All spatial analyses were performed in SAM (Spatial Analysis in Macroecology; Rangel et al*.,* 2006), which is a software freely available at www.ecoevol.ufg.br/sam.

**3. Results**

Both mammal and bird species richness show a clear spatial pattern in the Brazilian Cerrado, with higher richness concentrated in the south-eastern region of the biome, decreasing toward the north (Figure 3). High richness values also appear in the western region of the biome, but this patch is clearer for mammals. Indeed, spatial correlogram confirm this strong spatial structure, with Moran's I coefficients large in the first distance class (0-245 km) and decreasing monotonically with the increasing of geographic distances (Figure 4).

Autoregressive modelling based on the different **W** matrices (Table 1) reveals a large variation in model fit, both for mammals and birds. As expected, connections based on the minimum spanning tree were not adequate and showed a very poor fit, and will be not considered further. The R^{2} values ranged from 0.77 to 0.94 for mammals and from 0.77 to 0.97 for birds. Relatively high values of Moran's I (i.e., I > 0.1) remain in the residuals of a few models. In these cases, modelling was not effective in taking the autocorrelation structure into account. In principle, models based on binary connections are better than models based on the inverse of geographic distances.

The AIC analysis allowed a more effective comparison among these alternative models (Table 1). In both mammals and birds, there is no model with ΔAIC smaller than 3, indicating that, in principle, there is a unique solution for modelling richness. The best models were obtained using the rook connection (Figure 2), and the standardized Akaike weights suggest a chance higher than 99.9% that these are the best models among those tested. They yield R^{2} values of 0.938 and 0.972 for mammals and birds, respectively. Coherent with patterns revealed in the spatial correlograms, birds display stronger spatial structure than mammals, with higher fit of autoregressive models.
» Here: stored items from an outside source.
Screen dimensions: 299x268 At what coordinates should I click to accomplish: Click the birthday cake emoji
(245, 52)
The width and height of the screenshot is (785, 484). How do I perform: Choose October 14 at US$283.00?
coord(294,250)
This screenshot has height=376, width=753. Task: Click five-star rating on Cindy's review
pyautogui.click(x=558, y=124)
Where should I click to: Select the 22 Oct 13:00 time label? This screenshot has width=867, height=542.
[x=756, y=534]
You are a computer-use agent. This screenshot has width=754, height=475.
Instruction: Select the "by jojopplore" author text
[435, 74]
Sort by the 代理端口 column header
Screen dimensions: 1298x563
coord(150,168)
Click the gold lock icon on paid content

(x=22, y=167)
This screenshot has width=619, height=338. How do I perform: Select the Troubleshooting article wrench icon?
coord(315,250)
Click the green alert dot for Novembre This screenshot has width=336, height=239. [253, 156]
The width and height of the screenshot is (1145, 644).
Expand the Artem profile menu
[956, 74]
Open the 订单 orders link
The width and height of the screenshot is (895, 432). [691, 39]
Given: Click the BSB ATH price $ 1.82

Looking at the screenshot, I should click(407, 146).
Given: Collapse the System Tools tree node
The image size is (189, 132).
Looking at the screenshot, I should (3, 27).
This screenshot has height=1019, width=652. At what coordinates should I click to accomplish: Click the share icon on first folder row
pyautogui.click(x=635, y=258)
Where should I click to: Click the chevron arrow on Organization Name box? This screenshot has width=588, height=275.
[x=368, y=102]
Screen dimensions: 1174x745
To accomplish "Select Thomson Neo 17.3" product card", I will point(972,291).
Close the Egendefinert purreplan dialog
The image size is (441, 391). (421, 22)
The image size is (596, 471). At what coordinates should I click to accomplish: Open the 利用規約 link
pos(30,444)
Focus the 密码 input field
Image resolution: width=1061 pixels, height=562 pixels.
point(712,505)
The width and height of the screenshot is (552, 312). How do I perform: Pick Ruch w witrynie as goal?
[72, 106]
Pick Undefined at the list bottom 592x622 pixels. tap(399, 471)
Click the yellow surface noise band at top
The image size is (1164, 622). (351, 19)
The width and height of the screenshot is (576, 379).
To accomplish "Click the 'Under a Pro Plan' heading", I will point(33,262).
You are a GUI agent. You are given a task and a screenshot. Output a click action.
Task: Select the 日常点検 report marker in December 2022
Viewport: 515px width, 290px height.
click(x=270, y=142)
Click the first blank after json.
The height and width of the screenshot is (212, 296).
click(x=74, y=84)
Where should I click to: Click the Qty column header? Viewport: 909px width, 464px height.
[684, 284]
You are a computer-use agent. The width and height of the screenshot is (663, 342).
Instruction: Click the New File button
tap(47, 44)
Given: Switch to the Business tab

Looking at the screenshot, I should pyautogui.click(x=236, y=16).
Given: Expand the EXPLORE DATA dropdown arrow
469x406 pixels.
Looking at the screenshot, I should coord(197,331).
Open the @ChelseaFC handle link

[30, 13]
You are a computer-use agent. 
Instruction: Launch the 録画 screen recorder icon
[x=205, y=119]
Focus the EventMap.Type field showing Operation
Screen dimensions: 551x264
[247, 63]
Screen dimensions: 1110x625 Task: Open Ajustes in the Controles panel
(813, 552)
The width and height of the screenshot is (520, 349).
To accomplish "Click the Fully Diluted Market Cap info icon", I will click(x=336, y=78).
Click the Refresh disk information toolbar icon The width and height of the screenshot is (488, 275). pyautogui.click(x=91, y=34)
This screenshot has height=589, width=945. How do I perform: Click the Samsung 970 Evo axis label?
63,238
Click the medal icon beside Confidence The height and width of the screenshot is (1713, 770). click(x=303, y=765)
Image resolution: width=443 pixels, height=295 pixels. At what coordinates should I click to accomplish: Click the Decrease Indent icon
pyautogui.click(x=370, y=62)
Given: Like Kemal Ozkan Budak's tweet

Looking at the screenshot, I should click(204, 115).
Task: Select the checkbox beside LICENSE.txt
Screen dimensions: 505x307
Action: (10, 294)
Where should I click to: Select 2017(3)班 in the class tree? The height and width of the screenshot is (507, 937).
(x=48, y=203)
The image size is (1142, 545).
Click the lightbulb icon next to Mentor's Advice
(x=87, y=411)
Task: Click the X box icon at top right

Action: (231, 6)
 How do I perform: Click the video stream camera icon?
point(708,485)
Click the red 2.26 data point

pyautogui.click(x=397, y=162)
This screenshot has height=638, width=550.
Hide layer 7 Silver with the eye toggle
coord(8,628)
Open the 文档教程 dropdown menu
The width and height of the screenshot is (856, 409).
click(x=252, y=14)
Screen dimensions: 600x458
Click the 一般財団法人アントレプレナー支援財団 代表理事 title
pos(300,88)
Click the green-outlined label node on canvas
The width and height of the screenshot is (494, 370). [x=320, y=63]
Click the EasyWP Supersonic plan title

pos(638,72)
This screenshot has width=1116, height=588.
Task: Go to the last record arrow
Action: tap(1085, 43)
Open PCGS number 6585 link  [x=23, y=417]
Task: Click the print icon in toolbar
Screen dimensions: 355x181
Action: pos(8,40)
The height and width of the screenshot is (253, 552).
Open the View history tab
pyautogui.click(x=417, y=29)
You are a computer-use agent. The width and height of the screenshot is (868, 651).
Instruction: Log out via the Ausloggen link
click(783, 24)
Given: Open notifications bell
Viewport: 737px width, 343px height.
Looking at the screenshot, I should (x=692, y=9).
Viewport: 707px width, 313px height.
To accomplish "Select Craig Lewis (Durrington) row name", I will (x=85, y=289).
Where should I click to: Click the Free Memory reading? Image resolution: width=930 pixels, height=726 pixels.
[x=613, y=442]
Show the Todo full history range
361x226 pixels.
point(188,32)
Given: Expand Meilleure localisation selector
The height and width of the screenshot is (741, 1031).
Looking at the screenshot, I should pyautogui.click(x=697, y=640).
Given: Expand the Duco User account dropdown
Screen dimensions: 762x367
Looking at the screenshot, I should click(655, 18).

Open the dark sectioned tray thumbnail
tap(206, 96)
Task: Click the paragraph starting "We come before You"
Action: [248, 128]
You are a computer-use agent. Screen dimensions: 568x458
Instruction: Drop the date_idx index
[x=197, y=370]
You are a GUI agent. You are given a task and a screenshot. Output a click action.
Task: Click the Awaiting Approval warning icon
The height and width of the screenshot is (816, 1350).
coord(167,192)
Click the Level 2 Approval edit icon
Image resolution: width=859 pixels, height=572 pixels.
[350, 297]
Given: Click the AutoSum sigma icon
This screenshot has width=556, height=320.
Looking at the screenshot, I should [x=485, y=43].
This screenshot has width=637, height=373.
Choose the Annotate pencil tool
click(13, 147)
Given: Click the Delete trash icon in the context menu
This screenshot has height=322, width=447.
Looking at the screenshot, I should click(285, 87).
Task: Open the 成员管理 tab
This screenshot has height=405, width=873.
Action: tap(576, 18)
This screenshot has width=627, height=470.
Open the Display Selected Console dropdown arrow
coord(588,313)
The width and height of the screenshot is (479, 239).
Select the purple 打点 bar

However, it is interesting to note that Moran's I in the best model residuals for mammals displays a relatively high negative autocorrelation value –0.193, so a slight over-correction of the spatial structure probably occurred in this case (see Griffith, 2002). For both mammals and birds, the second best models were based on the Gabriel network (Figure 2), although ΔAIC is slightly larger than 10, indicating a low chance that this is the best model and, for mammals, the residual autocorrelation is still relatively high (–0.143).

**4. Discussion**

Different forms of autoregressive models have been recently applied in geographical ecology (Lichstein et al., 2002; Kelt and Tognelli, 2004; Fortin and Dale, 2005). These models have been mainly used as a way to take the spatial structure into account in data and, at the same time, to evaluate how different environmental predictors are related to spatial variations in species richness. However, in most of these papers, researchers assume a given form of matrix **W** and do not explore alternative scenarios for the relationship among spatial units and the weighting of autoregressive model.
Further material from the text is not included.